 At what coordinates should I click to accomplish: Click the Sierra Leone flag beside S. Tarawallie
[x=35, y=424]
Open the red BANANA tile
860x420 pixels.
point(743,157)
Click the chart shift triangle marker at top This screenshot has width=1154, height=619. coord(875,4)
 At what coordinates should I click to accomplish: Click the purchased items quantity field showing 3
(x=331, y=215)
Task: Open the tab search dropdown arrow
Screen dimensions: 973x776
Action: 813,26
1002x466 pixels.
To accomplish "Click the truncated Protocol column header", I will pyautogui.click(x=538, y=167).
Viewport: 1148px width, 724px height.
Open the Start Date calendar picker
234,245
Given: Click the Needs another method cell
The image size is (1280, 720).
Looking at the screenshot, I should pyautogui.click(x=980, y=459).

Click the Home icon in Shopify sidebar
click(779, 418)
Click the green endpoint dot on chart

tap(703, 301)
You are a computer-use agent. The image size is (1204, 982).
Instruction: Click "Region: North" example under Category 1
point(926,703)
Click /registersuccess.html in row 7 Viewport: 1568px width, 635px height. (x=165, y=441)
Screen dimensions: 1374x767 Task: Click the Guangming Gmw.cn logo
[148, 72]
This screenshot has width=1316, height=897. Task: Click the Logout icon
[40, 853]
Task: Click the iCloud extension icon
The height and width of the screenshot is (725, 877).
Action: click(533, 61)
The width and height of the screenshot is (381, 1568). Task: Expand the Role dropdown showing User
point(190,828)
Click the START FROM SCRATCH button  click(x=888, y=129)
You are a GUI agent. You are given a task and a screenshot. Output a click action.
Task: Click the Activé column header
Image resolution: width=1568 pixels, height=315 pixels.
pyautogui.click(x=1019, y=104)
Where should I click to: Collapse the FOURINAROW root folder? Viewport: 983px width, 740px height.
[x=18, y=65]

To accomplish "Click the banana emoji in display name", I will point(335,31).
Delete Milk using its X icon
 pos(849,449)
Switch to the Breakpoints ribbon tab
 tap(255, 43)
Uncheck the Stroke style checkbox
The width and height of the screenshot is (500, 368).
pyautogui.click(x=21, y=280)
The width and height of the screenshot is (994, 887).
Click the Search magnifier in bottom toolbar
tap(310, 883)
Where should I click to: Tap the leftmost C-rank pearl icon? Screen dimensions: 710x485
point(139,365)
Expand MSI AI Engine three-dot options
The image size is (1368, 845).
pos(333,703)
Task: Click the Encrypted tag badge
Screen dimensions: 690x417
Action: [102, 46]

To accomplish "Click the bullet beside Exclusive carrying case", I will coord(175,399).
^^^^^^^^^^^^^^^^
This exercise asks for the line with "The image size is (1368, 845)." and all lines after it through the end of the records above, retyped exactly and with nothing else.

Expected output:
The image size is (1368, 845).
pos(333,703)
Task: Click the Encrypted tag badge
Screen dimensions: 690x417
Action: [102, 46]

To accomplish "Click the bullet beside Exclusive carrying case", I will coord(175,399).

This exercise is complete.